Philadelphia was one of just two teams to have two 1,000-yard receivers (A.J. Brown and DeVonta Smith) as well as a 1,000-yard rusher (Miles Sanders). In his first season with Philadelphia, Brown established single-season career highs in receptions (88) and receiving yards (1,496), while tying his single-season career high in receiving touchdowns (11). Smith also had a career year as he caught 95 passes for 1,196 yards and seven touchdowns (all single-season career highs). Brown (fourth) and Smith (ninth) each ranked in the top 10 in receiving yards and Brown tied for third in receiving touchdowns. Sanders finished fifth in the league in rushing after registering 259 carries for 1,269 yards (4.9 avg.) and 11 touchdowns (all single-season career highs).

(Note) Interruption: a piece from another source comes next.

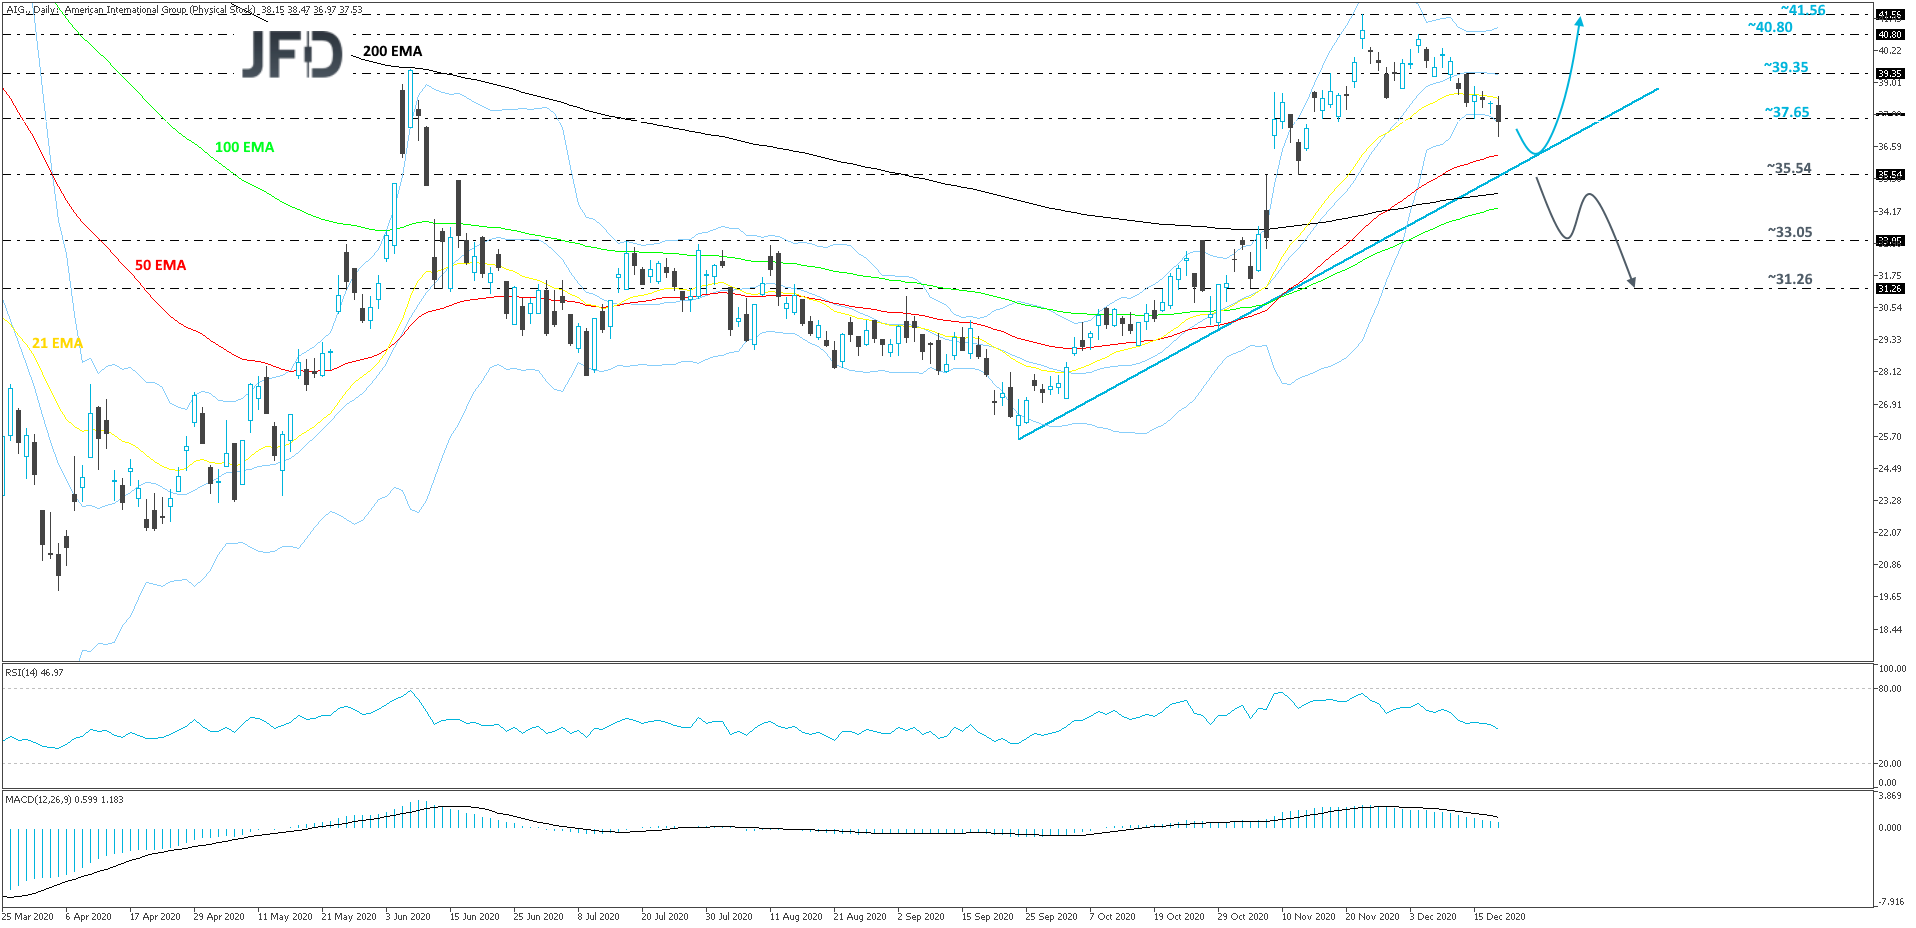Viewport: 1916px width, 928px height.
Task: Click the gray downward projection arrowhead
Action: (x=1632, y=281)
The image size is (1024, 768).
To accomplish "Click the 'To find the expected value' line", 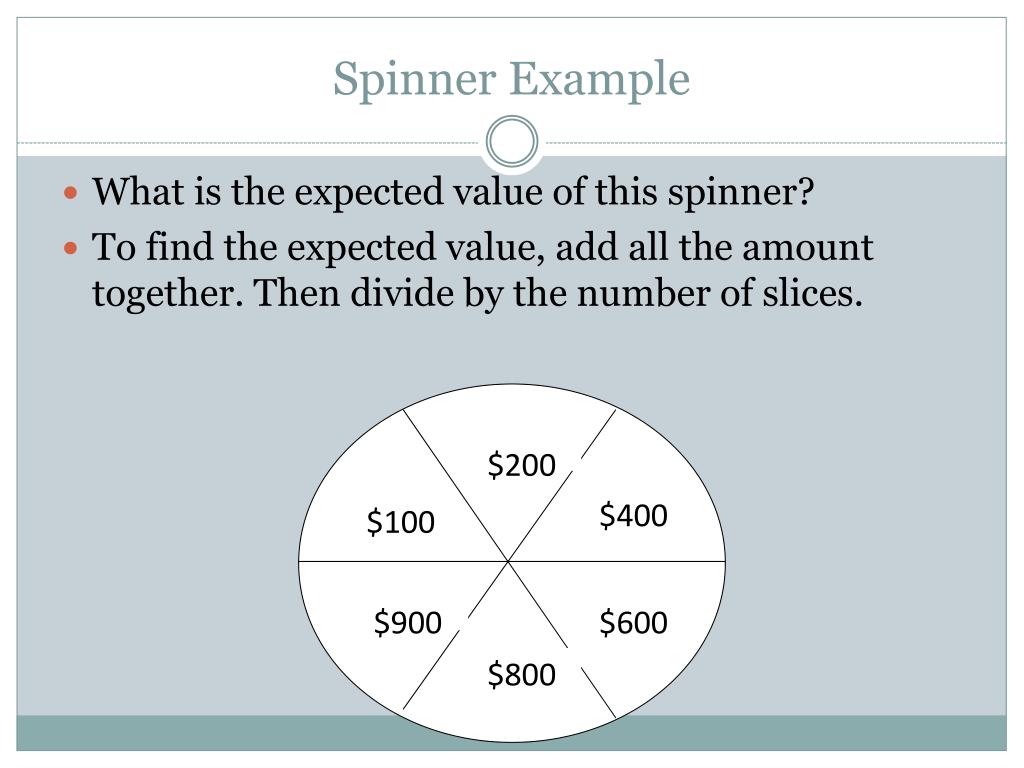I will (x=483, y=248).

The Eagles led the NFL with eight total Pro Bowl selections in 2022, which included six on offense in A.J. Brown, Landon Dickerson, Jalen Hurts, Lane Johnson, Jason Kelce and Miles Sanders. Additionally, Lane Johnson (First Team), Jason Kelce (First Team), A.J. Brown (Second Team) and Jalen Hurts (Second Team) each earned Associated Press All-Pro honors.

During his two seasons as offensive coordinator, Steichen coordinated an offense that ranked first in the NFL in rushing yards per game (153.6), rushing yards (5,224) and rushing touchdowns (57) over that time frame. Philadelphia also ranked tied for first in fewest interceptions (19) and third in fourth down conversion percentage (58.92 percent). Additionally, the Eagles offense set new single-season franchise records in third down conversion percentage in back-to-back seasons.

Indianapolis Colts
On February 14, 2023, Steichen was hired by the Indianapolis Colts as their head coach.

Head coaching record

Personal life 
A native of Sacramento, California, Steichen earned his degree in journalism and media studies from UNLV. He attended Oak Ridge High School in El Dorado Hills, Calif., and earned area MVP honors from the Sacramento Bee after leading his squad to a conference sectional title in 2002.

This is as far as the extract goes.